For the kinds of young people who have the potential to engage in these violent acts, Hamby says that seeing coverage in which a person is not only named but exhaustively profiled can have a “titillating” effect.
“Most of us respond to these stories with horror, distress, frustration that it seems like nothing can be done to prevent these incidents. But for some people, it’s just hard to even begin to express how different their reaction could be. They see this, and it looks like power, a way of showing everybody. It may remind them of things they’ve seen in other violent media or video games and is now made real to them, and they might have a very positive response,” she explains. “It’s still not a very large body of research, but research is starting to emerge that even on much milder kinds of things, like the kinds of information that is out there just by talking about this event, you have to be careful in how you talk about this so it doesn’t cause some to fantasize and project themselves into the world of the bad guy.”
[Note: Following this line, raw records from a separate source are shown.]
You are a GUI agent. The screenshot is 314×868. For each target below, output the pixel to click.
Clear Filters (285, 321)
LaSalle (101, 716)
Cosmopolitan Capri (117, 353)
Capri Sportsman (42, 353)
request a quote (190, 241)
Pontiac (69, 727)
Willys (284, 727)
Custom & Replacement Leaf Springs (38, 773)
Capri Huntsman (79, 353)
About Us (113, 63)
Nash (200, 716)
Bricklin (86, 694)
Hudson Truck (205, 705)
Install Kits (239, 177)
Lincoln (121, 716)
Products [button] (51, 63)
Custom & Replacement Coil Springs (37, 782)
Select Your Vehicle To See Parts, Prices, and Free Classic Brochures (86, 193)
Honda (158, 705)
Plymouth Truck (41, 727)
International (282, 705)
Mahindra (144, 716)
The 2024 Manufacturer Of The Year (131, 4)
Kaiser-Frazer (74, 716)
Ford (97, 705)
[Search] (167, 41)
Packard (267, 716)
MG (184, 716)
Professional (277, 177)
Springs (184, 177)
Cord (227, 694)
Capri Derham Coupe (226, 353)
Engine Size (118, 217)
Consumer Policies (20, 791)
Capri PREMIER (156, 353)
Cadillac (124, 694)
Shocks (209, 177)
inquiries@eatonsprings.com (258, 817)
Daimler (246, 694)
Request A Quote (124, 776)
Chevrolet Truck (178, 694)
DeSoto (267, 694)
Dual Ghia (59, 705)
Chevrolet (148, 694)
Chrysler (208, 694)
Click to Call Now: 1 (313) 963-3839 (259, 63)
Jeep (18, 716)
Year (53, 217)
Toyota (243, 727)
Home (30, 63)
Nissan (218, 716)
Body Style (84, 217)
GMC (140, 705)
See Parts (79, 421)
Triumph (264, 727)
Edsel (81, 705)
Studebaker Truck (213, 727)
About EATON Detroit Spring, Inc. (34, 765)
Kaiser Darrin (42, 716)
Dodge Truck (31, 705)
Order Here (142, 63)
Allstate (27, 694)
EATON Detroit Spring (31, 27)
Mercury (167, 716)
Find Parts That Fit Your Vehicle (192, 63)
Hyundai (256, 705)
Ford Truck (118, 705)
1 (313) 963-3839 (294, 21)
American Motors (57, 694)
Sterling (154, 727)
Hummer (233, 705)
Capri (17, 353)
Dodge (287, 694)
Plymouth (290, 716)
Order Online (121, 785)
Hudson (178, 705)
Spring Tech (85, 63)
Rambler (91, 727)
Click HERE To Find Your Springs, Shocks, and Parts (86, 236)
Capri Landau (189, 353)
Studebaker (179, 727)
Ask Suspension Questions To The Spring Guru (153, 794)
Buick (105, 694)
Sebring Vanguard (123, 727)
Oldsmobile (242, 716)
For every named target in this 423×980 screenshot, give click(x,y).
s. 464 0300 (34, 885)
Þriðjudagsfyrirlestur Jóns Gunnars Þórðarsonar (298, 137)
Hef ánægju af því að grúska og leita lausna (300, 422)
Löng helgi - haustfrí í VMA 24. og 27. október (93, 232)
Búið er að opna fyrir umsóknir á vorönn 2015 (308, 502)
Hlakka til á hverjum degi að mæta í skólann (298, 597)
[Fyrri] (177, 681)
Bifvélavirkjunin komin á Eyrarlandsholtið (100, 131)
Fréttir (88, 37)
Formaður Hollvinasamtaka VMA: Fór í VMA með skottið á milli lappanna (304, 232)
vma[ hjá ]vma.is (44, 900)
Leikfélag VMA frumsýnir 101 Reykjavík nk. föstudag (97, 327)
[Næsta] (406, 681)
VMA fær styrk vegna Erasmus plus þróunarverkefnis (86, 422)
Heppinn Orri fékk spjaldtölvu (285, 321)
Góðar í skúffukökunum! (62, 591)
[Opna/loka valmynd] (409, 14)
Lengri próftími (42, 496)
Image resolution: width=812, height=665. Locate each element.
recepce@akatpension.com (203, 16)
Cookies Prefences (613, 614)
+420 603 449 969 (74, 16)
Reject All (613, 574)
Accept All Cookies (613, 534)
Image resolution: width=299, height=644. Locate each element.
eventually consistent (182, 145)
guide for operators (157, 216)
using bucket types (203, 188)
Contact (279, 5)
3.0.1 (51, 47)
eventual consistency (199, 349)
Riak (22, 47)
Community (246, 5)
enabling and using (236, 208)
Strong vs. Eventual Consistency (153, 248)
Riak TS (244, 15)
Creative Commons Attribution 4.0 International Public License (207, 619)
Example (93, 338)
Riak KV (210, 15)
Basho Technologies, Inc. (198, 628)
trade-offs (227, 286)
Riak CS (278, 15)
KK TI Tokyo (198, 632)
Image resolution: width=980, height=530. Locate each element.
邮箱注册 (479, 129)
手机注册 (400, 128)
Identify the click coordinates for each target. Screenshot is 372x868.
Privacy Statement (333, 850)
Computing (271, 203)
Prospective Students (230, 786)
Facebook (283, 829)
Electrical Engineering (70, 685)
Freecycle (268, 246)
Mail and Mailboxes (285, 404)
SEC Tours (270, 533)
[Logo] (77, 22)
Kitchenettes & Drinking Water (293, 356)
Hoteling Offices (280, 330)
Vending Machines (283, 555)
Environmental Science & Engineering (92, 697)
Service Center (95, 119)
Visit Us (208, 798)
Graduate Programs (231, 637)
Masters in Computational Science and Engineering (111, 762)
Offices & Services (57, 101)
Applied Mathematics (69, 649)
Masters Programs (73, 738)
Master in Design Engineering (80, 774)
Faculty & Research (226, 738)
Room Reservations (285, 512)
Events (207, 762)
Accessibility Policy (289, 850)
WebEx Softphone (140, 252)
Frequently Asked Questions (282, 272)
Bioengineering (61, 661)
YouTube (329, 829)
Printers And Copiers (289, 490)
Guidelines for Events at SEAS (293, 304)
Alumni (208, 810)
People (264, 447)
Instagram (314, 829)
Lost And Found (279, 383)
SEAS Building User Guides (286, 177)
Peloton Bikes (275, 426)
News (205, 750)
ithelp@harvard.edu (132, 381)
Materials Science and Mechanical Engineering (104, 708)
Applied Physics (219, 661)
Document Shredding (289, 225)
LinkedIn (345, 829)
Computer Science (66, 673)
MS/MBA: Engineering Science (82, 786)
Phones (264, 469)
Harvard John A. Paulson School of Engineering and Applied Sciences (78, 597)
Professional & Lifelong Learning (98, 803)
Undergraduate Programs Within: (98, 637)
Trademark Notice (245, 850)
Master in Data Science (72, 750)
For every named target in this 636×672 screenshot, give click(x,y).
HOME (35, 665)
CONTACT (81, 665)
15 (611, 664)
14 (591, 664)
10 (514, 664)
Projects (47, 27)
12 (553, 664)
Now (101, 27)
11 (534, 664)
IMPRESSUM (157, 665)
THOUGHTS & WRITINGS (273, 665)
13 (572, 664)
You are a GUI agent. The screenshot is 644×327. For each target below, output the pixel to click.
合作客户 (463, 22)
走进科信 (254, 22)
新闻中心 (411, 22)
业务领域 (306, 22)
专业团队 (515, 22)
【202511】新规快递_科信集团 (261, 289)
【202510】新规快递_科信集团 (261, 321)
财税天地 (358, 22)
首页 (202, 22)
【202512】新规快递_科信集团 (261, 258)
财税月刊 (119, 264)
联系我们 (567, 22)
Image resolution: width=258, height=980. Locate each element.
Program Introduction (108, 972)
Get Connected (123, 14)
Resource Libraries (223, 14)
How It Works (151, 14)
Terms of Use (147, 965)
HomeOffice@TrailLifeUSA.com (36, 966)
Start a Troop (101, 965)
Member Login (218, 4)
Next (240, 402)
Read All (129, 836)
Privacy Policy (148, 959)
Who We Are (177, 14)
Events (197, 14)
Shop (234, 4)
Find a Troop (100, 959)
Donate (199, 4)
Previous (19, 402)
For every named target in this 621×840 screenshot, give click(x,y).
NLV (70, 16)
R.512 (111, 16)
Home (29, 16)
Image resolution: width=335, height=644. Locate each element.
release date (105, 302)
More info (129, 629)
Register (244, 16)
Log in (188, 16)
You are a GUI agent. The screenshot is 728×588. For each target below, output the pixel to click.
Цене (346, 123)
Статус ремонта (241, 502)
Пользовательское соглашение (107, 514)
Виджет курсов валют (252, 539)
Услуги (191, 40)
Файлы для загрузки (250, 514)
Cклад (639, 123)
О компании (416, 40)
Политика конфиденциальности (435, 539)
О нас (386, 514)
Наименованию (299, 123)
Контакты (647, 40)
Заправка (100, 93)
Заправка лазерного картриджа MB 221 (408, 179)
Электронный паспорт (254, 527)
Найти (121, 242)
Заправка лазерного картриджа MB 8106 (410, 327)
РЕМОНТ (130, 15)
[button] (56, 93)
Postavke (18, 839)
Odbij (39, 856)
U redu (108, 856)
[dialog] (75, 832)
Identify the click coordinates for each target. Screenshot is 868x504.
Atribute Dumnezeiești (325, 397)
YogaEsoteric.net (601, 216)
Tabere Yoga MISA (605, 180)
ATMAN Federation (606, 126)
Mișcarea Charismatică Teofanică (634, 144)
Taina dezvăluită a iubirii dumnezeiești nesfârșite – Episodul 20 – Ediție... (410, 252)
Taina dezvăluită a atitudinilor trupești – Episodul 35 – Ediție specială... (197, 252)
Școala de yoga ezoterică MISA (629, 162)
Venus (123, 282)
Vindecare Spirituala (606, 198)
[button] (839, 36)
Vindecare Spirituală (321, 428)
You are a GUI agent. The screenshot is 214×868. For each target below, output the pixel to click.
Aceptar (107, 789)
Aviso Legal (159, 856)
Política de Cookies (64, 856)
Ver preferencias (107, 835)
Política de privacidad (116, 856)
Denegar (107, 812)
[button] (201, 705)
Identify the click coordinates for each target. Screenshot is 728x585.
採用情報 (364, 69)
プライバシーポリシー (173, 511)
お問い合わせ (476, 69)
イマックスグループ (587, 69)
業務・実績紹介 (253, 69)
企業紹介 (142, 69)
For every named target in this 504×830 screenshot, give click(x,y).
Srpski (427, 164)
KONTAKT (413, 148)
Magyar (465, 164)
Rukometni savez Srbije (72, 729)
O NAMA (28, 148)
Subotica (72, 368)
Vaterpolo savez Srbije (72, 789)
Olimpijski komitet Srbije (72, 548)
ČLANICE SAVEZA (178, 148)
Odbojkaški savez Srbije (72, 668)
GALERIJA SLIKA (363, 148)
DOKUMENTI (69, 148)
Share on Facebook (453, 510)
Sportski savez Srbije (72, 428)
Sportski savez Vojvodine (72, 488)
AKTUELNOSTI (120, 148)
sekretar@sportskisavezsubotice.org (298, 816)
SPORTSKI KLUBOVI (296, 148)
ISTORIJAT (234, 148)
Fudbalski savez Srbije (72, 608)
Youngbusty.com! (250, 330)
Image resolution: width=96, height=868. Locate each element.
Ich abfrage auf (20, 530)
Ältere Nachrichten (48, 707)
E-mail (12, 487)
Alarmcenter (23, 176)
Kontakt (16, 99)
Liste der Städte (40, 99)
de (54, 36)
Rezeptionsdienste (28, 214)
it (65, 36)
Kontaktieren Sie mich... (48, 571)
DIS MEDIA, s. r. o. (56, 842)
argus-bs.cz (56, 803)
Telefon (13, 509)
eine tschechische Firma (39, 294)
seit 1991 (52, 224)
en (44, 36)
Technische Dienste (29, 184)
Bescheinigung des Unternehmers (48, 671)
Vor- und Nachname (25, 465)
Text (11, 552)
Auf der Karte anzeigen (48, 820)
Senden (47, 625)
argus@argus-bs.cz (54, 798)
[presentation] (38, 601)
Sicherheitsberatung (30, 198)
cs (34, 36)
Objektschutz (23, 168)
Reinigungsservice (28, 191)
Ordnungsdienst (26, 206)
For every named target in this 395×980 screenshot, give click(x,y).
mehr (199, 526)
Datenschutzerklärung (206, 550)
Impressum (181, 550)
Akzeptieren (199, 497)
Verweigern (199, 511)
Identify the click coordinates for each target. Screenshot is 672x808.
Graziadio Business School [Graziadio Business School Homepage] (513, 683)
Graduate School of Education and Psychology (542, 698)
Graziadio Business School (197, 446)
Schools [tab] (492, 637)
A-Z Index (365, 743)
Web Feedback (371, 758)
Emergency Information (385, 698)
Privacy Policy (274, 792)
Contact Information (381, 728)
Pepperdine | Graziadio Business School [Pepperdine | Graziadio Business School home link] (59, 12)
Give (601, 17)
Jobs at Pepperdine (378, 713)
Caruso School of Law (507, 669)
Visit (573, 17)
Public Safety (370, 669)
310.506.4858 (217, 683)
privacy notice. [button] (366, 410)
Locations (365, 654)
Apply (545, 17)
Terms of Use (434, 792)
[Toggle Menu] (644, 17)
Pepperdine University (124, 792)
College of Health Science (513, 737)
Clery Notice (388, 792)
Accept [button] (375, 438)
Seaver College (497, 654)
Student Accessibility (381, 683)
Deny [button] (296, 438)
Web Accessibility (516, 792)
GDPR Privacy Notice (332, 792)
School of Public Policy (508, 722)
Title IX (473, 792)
Hamby also notes that more and more young people increasingly find themselves identifying with the villains in movies — such as Darth Vader in the new Star Wars films or the character of Deadpool in the comic book movie of the same name — and feel themselves having more in common with those “who have these very dark sides to them.” Narratives surrounding school shooters — especially when the suspect is explicitly named — can have the same kind of effect.
“It seems exciting to them and engages them in a way that this kind of coverage doesn’t engage others,” she warns, “and motivates them to commit these kinds of acts.”
This is why it is so critical, Hamby says, for the media to play an active role in mitigating this large-scale trauma.
“I think the media is starting to deal with this, by doing things like not naming shooters, but is still really struggling with the problem of false equivalency,” she emphasizes. “No matter what the issue is, it’s like, ‘Well, here is one person who thinks this one thing and one person who thinks the opposite.’ It makes it seem like half of reasonable people think X and half of reasonable people think Y. But many, many times, that’s not at all what it is.”
Hamby says that this kind of coverage — presenting fringe opinions with fair and equal treatment — effectively minimizes the perspectives of the majority by elevating those opinions and giving them equal space.
“The media is starting to deal with how to responsibly cover these kinds of events,” she says, “but if they are still presenting everything like a horse race between rival opinions, who is going to come out ahead? Gun control should not be covered like a horse race.”